Acaba hep bereber sıcaktan delirecek miyiz? Evinde kliması olmayan bir İstanbul sakini pozisyonundayım ve hayattan soğudum. Soğumak demişken, bir türlü soğuyamamak esaslı sorunum. Sıcak, çok sıcak. Nen var şekerim, nem var şekerim.
Bu sıcakta neyin olabilir?
Sinirin olabilir, bol bol terin olabilir, iştahın kapalı olabilir, el ele tutuşan sarılan sevgililere acıma duygun olabilir, sen çalışırken tatilde denize girenlere gıcığın olabilir, hala kilo verme derdin ama sıfır halin olabilir, feci uykum olabilir, klima en yakın arkadaşın olabilir.
Olmalara girmişken, 'Neydim değil, ne olacağım' diyeceksin. Uykuluyum, sabahın köründe köpeğim Mini'yi gezdiriyorum ve o kadar saçma şeyler düşünüyorum ki.
Düşündüklerimin zaten benimle hiç alakası yok. Mini nereye çekerse gidiyorum. Esasen tasma Mini'nin elinde. Ne olduğunu anlayamadan tam evin kapısında merdivenlerin başında baktım uçuyorum ve takiben yerdeyim. Yani sana ne sabah sabah elin kadının, adamının derdinden, önüne baksana.

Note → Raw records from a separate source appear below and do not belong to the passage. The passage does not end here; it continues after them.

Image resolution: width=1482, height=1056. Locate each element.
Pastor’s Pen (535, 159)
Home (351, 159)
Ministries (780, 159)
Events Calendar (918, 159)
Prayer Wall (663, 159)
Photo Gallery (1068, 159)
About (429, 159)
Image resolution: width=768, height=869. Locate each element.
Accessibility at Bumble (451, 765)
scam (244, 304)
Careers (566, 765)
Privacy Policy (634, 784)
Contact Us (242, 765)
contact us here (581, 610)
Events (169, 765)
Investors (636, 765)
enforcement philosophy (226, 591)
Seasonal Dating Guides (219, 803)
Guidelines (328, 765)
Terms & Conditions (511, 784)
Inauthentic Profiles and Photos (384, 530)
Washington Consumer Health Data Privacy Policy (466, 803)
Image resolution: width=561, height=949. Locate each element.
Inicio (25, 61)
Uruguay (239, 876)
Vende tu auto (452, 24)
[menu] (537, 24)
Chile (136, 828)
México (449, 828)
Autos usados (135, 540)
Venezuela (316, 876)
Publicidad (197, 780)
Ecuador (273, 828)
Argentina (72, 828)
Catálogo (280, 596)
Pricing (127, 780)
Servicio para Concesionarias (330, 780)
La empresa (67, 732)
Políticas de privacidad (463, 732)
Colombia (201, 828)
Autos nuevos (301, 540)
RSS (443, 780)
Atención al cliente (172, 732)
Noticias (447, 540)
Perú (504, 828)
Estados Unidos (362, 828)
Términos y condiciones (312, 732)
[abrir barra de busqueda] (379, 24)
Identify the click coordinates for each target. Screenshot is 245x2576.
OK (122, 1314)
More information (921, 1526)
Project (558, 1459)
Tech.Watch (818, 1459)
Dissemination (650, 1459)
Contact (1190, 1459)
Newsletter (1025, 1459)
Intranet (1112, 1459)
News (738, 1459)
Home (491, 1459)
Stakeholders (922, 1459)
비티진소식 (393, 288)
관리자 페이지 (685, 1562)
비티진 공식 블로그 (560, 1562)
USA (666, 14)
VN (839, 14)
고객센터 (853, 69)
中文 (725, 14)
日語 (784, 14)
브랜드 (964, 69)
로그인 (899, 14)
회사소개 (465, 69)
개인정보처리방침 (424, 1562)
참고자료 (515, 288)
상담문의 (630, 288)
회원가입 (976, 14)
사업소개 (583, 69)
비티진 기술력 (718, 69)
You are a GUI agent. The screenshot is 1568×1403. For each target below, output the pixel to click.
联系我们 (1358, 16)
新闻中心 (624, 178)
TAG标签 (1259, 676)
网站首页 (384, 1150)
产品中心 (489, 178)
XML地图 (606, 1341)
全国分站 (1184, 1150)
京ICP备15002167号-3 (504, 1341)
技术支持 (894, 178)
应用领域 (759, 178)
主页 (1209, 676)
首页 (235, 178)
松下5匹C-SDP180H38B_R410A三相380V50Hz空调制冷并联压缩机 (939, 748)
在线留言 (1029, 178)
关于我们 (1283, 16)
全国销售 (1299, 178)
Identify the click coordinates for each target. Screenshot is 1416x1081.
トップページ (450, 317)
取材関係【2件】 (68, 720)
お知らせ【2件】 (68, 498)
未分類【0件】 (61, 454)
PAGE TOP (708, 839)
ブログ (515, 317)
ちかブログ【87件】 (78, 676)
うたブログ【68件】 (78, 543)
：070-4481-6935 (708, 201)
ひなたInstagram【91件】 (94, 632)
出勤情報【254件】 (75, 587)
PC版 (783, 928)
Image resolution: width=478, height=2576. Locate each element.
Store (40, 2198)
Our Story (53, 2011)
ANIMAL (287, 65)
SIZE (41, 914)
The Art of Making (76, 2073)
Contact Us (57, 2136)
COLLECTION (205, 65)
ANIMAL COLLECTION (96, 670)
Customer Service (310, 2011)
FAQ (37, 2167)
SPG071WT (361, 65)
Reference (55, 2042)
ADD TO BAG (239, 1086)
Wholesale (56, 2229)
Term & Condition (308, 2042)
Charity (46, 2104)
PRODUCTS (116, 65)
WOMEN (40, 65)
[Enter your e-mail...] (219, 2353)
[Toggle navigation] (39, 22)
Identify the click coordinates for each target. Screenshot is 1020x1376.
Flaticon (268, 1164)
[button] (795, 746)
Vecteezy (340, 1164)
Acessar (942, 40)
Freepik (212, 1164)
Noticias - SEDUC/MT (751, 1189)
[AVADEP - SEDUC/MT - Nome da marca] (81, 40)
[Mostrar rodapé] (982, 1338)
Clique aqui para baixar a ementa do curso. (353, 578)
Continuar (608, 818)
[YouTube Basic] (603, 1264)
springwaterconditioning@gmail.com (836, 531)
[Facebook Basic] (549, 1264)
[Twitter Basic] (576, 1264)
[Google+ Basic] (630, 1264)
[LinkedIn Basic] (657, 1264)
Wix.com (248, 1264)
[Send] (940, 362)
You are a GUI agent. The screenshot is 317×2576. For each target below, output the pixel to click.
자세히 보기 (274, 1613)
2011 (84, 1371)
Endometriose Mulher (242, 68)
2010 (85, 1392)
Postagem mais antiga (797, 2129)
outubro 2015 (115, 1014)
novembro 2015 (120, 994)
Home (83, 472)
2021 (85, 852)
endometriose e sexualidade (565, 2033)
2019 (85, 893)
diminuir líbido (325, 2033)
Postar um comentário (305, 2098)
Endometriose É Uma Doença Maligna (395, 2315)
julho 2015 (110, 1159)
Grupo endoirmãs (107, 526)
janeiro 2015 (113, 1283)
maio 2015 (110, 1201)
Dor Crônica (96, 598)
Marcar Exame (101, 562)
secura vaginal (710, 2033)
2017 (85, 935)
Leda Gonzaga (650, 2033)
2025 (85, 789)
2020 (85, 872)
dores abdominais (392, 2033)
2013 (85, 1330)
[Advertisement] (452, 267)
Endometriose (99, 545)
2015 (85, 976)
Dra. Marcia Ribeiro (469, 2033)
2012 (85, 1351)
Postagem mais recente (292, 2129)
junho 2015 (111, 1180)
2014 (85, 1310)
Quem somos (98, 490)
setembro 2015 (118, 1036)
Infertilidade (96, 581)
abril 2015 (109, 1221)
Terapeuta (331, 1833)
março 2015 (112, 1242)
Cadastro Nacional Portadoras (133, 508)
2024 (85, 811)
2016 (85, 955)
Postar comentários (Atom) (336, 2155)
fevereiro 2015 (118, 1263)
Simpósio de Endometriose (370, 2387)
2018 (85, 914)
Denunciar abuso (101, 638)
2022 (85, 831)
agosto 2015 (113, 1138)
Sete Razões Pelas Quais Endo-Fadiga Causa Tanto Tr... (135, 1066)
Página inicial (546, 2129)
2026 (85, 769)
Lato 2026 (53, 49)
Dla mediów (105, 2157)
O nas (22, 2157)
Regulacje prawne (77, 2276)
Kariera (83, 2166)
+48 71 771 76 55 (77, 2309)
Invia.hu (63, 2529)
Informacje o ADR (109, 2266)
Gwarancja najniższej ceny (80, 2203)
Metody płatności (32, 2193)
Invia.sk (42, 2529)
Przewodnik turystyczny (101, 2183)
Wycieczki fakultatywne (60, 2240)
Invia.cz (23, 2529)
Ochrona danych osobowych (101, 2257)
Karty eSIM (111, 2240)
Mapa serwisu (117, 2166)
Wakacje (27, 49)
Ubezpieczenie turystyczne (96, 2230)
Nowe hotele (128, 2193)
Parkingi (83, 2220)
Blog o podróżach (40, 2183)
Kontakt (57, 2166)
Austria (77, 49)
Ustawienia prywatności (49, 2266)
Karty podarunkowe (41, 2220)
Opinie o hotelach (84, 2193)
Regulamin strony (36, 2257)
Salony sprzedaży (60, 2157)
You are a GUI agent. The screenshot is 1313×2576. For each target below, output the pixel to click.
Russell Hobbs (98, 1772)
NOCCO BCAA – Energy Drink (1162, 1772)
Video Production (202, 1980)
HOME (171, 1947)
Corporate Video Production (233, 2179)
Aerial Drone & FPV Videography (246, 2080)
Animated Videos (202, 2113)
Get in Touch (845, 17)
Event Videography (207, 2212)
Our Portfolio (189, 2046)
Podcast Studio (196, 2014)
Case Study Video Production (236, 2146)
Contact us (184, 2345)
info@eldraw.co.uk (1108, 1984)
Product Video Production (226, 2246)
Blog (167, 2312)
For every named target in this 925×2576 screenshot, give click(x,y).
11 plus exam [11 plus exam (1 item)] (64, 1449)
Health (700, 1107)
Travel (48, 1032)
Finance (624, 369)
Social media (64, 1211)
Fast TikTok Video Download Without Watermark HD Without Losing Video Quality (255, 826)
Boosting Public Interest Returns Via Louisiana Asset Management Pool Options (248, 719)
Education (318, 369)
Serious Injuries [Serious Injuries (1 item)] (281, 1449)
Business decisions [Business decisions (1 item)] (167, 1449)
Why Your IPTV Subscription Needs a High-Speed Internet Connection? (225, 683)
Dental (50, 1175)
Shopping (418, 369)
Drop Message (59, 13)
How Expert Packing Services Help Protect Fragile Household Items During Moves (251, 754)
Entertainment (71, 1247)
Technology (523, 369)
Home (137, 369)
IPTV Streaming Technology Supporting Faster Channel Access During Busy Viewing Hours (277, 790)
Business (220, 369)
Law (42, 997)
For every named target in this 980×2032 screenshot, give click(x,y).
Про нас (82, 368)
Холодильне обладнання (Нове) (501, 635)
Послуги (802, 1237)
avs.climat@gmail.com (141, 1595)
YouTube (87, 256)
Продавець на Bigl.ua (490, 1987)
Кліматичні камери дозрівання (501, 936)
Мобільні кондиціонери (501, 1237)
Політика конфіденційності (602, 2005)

Sağ elimin orta parmağı hani şu televizyonda tuğla parçalayan adamların yaptığı kıvamda merdivene vuruyor.
Dann! Dedim kırıldı. Gelin görün ki kırılmadı ama ona yakın bir halde.
9 parmağım daha var değil mi? yok, değil. Şimdi sadece bir parmağım yok. Çalışmıyor ve dokuzu anlamını yitiriyor. Ne yapalım, kaybetmeden değerini anlamamak iştahı bol insanların geleneğinden sayılıyor.
Düşenin dostu olmaz.
Doğru. En başta düşen kendiyle dost olamıyor zaten.
Dost demişken, ben böyle düşmanlık görmedim. Negatif konuşmak istemem, evrene beğenilmeyecek mesajlar yollamak istemem ve fakat gerçek şu; herkes birbirinden nefret ediyor bu topraklarda.
İki değil bir sürü taraf var.
Taraflar karşıdakilere bulaşmadan ne yas tutabiliyor, ne sevinebiliyor.
Zaten konu yaslar, hüzünler, sevinçler, kutlamalar değil. Konu tek; fırsatı yakaladığın an karşındakine saldırabilmek. Onun canını acıtabilmek, ona giderlenebilmek, ayar vermek, "sen benden değilsin, oh olsun sana" çekmek.
Misal; geçen gün bir kız arkadaşım babasının pek de iddia taşımayan otomobiliyle TEM'de giderken sol taraftan TIR giriyor. Arkadaşımda mucize eseri bir şey yok. Otomobil kötü durumda. Polisler geliyor, işlemler yapılırken ne oluyor?
Kızın arabasının yanından geçen fiyat ve marka anlamında daha düşük otomobildekiler "Oooh olsun", "Artık ödersin çatır çatır", "Sen mi ona, o mu sana koydu" ve daha yazamayacağım tonda cümlelerle bağırıp, laf atmışlar.
Kız şaşkınlıktan donmuş, kazadan çok tanımadığı insanların acımasız tepkilerinden büyük üzüntü duymuş. Allah korusun kazada arkadaşım ölebilirdi de... Bu ne öfke? Bu öfke kime?
Peki ne zaman böylesine kinci ve vicdansız hale geldik, bilen var mı? Birileri aramızın açıklığının farkında mı?